THE REQUEST: Copy out the data lines below without changes, starting with the line that contains "1000x760 pixels. At" and going on through the line that contains "Action: click(69, 710)", with both of those lines included.

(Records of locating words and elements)
* begin *
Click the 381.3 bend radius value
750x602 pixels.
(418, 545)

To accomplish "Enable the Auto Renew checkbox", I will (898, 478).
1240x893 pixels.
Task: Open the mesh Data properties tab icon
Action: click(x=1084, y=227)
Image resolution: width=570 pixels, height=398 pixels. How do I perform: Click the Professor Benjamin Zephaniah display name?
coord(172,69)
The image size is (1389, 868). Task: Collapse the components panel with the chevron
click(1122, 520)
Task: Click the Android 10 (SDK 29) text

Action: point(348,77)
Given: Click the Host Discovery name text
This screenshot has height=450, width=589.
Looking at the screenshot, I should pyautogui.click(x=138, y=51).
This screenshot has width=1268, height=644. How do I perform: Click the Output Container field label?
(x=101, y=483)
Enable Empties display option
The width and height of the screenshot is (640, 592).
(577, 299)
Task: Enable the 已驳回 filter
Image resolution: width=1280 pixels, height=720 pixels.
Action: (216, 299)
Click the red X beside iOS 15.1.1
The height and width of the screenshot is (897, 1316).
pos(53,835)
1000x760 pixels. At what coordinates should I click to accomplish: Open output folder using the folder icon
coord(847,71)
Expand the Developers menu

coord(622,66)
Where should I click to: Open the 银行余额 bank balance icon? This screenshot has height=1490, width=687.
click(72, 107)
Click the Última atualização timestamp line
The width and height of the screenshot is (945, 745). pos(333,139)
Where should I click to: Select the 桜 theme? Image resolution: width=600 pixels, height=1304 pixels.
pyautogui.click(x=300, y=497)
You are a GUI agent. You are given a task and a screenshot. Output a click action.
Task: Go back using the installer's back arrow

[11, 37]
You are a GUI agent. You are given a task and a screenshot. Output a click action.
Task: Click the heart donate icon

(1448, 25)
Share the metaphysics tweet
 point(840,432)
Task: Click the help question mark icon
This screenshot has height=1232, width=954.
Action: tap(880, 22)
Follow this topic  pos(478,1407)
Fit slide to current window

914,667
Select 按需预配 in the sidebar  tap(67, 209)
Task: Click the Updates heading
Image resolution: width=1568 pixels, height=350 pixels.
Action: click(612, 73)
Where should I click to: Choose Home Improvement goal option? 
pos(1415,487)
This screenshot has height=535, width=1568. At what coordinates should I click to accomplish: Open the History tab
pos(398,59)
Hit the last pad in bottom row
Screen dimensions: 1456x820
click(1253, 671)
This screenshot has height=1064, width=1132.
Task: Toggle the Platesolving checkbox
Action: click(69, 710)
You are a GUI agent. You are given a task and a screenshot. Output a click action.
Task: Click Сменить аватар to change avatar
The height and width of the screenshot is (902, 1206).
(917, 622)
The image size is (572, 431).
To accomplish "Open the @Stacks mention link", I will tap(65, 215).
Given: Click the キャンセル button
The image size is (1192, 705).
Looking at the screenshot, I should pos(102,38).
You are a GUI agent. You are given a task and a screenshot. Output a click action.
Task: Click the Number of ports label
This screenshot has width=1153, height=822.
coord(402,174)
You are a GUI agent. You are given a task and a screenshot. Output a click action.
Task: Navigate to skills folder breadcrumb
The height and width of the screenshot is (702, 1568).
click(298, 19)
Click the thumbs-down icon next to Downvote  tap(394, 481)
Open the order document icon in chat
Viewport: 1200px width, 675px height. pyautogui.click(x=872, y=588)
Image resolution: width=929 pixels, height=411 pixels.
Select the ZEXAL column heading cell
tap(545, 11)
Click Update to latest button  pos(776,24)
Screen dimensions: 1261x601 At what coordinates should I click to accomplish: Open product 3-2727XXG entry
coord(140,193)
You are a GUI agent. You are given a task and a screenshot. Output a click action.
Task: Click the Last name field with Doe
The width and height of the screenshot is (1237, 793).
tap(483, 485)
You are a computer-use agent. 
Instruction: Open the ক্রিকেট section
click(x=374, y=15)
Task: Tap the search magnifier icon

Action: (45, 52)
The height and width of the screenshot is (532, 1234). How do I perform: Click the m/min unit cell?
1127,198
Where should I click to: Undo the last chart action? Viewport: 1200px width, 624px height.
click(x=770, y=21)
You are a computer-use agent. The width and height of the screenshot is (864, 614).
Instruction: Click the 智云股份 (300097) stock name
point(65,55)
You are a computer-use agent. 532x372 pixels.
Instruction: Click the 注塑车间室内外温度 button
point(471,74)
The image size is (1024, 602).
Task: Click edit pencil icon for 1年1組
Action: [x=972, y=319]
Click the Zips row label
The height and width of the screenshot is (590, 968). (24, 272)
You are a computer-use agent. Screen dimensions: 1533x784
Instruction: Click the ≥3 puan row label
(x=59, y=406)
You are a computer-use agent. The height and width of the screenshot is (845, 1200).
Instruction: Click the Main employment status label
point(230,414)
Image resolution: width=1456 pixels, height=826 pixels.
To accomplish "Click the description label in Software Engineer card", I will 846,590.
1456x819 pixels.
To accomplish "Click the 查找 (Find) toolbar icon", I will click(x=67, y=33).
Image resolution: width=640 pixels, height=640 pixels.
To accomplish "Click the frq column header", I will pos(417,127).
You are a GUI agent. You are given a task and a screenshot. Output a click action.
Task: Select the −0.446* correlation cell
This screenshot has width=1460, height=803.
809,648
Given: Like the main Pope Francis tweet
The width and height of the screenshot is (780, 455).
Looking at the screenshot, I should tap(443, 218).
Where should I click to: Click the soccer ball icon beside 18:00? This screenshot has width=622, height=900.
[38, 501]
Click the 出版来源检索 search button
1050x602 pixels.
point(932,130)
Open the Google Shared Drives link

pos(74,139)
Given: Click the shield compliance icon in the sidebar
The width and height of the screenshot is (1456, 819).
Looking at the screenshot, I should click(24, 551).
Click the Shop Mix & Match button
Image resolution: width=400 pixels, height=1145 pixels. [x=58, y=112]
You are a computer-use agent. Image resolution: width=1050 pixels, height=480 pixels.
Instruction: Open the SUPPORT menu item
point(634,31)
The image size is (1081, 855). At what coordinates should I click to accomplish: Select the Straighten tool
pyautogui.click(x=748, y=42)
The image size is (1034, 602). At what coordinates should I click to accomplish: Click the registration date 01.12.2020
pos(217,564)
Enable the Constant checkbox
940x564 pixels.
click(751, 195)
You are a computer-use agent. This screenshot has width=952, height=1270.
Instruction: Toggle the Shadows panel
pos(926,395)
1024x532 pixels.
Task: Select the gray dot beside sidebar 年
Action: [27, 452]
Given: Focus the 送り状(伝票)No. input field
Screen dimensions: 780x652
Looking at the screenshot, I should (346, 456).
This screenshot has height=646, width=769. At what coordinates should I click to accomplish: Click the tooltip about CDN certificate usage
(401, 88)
* end *
RESPONSE BELOW:
1000x760 pixels. At what coordinates should I click to accomplish: Open output folder using the folder icon
coord(847,71)
Expand the Developers menu

coord(622,66)
Where should I click to: Open the 银行余额 bank balance icon? This screenshot has height=1490, width=687.
click(72, 107)
Click the Última atualização timestamp line
The width and height of the screenshot is (945, 745). pos(333,139)
Where should I click to: Select the 桜 theme? Image resolution: width=600 pixels, height=1304 pixels.
pyautogui.click(x=300, y=497)
You are a GUI agent. You are given a task and a screenshot. Output a click action.
Task: Go back using the installer's back arrow

[11, 37]
You are a GUI agent. You are given a task and a screenshot. Output a click action.
Task: Click the heart donate icon

(1448, 25)
Share the metaphysics tweet
 point(840,432)
Task: Click the help question mark icon
This screenshot has height=1232, width=954.
Action: tap(880, 22)
Follow this topic  pos(478,1407)
Fit slide to current window

914,667
Select 按需预配 in the sidebar  tap(67, 209)
Task: Click the Updates heading
Image resolution: width=1568 pixels, height=350 pixels.
Action: click(612, 73)
Where should I click to: Choose Home Improvement goal option? 
pos(1415,487)
This screenshot has height=535, width=1568. At what coordinates should I click to accomplish: Open the History tab
pos(398,59)
Hit the last pad in bottom row
Screen dimensions: 1456x820
click(1253, 671)
This screenshot has height=1064, width=1132.
Task: Toggle the Platesolving checkbox
Action: click(69, 710)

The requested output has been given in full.